» DATA LISTING
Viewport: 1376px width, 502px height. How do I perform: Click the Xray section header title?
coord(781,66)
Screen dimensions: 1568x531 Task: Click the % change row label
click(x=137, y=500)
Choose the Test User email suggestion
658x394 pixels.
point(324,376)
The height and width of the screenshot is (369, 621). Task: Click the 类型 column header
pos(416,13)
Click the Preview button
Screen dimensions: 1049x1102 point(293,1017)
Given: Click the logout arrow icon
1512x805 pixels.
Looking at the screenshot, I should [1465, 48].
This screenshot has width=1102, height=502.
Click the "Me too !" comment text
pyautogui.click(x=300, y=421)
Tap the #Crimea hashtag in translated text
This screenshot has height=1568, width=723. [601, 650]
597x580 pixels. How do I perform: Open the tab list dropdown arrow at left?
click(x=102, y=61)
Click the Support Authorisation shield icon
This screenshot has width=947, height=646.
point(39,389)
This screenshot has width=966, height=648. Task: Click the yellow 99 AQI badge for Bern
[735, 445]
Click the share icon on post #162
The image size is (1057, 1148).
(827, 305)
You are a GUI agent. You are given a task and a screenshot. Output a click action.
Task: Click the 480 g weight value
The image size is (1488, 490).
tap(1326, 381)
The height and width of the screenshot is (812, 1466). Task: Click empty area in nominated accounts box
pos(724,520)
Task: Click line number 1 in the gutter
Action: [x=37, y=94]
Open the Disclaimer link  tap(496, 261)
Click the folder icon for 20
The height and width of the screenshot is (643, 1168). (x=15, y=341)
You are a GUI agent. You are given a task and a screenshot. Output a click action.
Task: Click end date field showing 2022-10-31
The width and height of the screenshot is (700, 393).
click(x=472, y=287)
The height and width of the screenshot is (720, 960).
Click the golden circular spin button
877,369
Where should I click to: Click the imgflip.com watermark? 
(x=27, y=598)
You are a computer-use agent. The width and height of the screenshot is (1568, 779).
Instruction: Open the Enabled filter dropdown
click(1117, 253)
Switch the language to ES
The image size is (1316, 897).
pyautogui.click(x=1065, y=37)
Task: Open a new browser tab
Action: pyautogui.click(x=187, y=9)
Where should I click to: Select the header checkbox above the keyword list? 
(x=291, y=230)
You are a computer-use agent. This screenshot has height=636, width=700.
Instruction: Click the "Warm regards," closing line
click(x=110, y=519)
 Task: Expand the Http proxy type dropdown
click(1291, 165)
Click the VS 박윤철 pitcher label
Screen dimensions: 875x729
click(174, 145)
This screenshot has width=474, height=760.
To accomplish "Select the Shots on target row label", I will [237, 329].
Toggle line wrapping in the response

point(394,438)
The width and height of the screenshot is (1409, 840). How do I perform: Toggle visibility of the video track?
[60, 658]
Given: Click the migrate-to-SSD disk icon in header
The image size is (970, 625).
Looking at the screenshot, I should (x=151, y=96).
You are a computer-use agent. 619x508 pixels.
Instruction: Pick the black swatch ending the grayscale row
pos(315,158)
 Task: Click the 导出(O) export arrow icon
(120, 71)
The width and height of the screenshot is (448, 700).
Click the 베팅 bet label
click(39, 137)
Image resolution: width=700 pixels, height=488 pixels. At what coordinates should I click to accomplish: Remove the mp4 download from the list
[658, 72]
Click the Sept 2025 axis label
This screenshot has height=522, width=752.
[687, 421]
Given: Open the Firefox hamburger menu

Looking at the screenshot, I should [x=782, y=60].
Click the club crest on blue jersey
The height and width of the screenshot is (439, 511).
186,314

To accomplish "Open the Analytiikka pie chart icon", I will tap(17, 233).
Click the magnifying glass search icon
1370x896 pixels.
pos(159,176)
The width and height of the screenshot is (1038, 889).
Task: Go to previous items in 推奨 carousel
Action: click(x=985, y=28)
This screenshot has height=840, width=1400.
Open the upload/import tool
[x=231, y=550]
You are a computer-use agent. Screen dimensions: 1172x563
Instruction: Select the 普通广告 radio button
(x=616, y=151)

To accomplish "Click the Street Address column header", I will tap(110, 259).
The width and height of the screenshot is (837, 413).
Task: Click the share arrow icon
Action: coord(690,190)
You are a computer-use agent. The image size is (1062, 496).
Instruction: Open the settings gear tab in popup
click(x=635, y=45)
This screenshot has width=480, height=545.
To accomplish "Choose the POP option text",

» TASK STATEMENT
Please pull out the entries above from the line with "This screenshot has width=966, height=648." to the line with "The height and width of the screenshot is (643, 1168).", both included, and copy them word for word without any other lines.

» EXERCISE ANSWER
This screenshot has width=966, height=648. Task: Click the yellow 99 AQI badge for Bern
[735, 445]
Click the share icon on post #162
The image size is (1057, 1148).
(827, 305)
You are a GUI agent. You are given a task and a screenshot. Output a click action.
Task: Click the 480 g weight value
The image size is (1488, 490).
tap(1326, 381)
The height and width of the screenshot is (812, 1466). Task: Click empty area in nominated accounts box
pos(724,520)
Task: Click line number 1 in the gutter
Action: [x=37, y=94]
Open the Disclaimer link  tap(496, 261)
Click the folder icon for 20
The height and width of the screenshot is (643, 1168). (x=15, y=341)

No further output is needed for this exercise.